Nel centro ad ogni sbarco oltre alle forze dell'ordine intervengono i volontari che aiutano i migranti stremati dal viaggio. "Quando arriva la chiamata alla nostra associazione - racconta Francesca volontaria della Misericordia di Otranto - abbiamo venti minuti per aprire il centro. Una volta arrivati nella struttura ai migranti viene dato un numero identificativo che servirà poi per le operazioni successive. Gli viene dato del the, dei biscotti. Poi si procede alla distribuzione degli indumenti, si da' la possibilità di una doccia calda". Negli anni Francesca ha conosciuto tanti migranti e le loro storie. "Aiutiamo tante persone, e il sorriso che ci regalano i bambini - dice - ci da' la forza di andare avanti e di affrontare anche il prossimo sbarco".

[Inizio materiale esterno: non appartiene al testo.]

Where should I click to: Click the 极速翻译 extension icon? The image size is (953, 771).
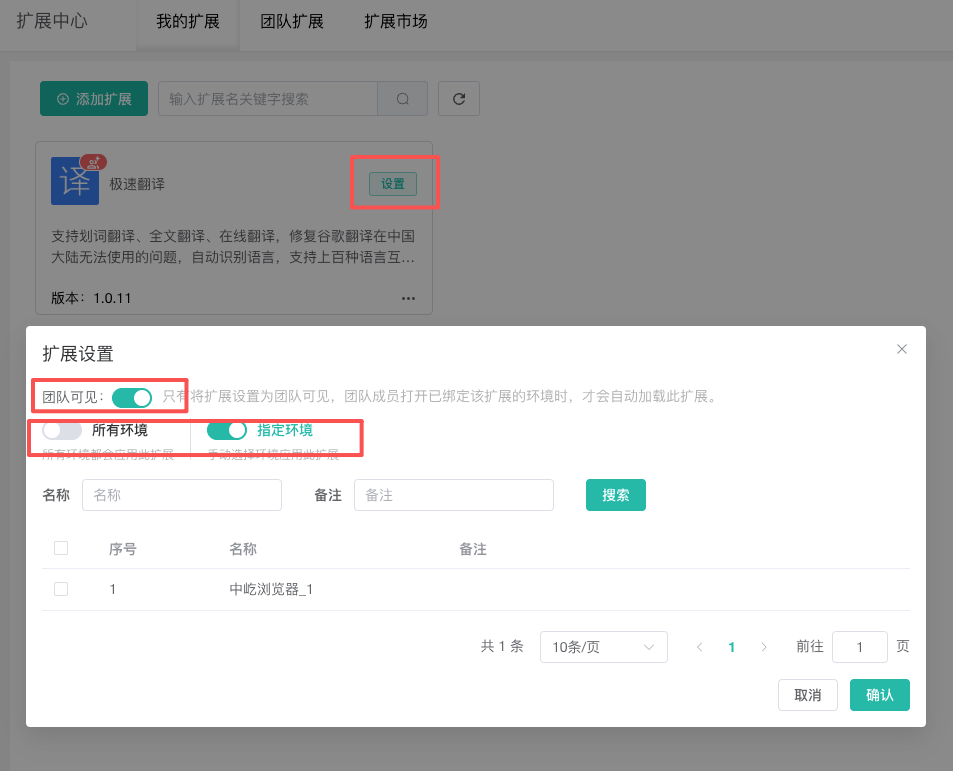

Il centro "funziona in virtù di un protocollo di intesa che abbiamo sottoscritto nel 2010 - spiega il sindaco - quando si è reso necessario fornire nuovamente l'accoglienza sulle nostre coste con il ritorno di nuovi flussi questa volta provenienti dal Medio Oriente, Afghanistan, Iraq e Siria. Un protocollo sottoscritto con la Prefettura, forze dell'ordine, Asl, Provincia di Lecce e con una serie di associazioni che garantiscono anche la mediazione linguistica e culturale. Noi siamo - dice ancora il primo cittadino - chiamati a gestire questo tipo di servizi anticipando le spese sul nostro bilancio comunale rendicontandole successivamente alla Prefettura e al ministero degli interni per quanto riguarda il centro don Tonino Bello". Il costo della struttura e' di circa 100mila euro l'anno.

"Otranto - dice il sindaco - ha sempre con l'aiuto di tutti e soprattutto con l'aiuto delle forze dell'ordine e delle tante associazioni presenti, la Misericordia, la Caritas, la Fratres e altre dato una risposta credo adeguata a quelle che erano le richieste che ci arrivavano dall'esterno".

"Non abbiamo nemmeno avuto dei contraccolpi particolari per quello che riguarda il turismo. Otranto e' una città che vive ormai con una sua vocazione turistica e devo dire che aver saputo gestire al meglio senza entrare mai in un eccesso di crisi o di emergenza ci ha aiutati anche a comunicare all'esterno il clima che si viveva in città e i turisti non hanno mai vissuto l'impatto di questo fenomeno", conclude.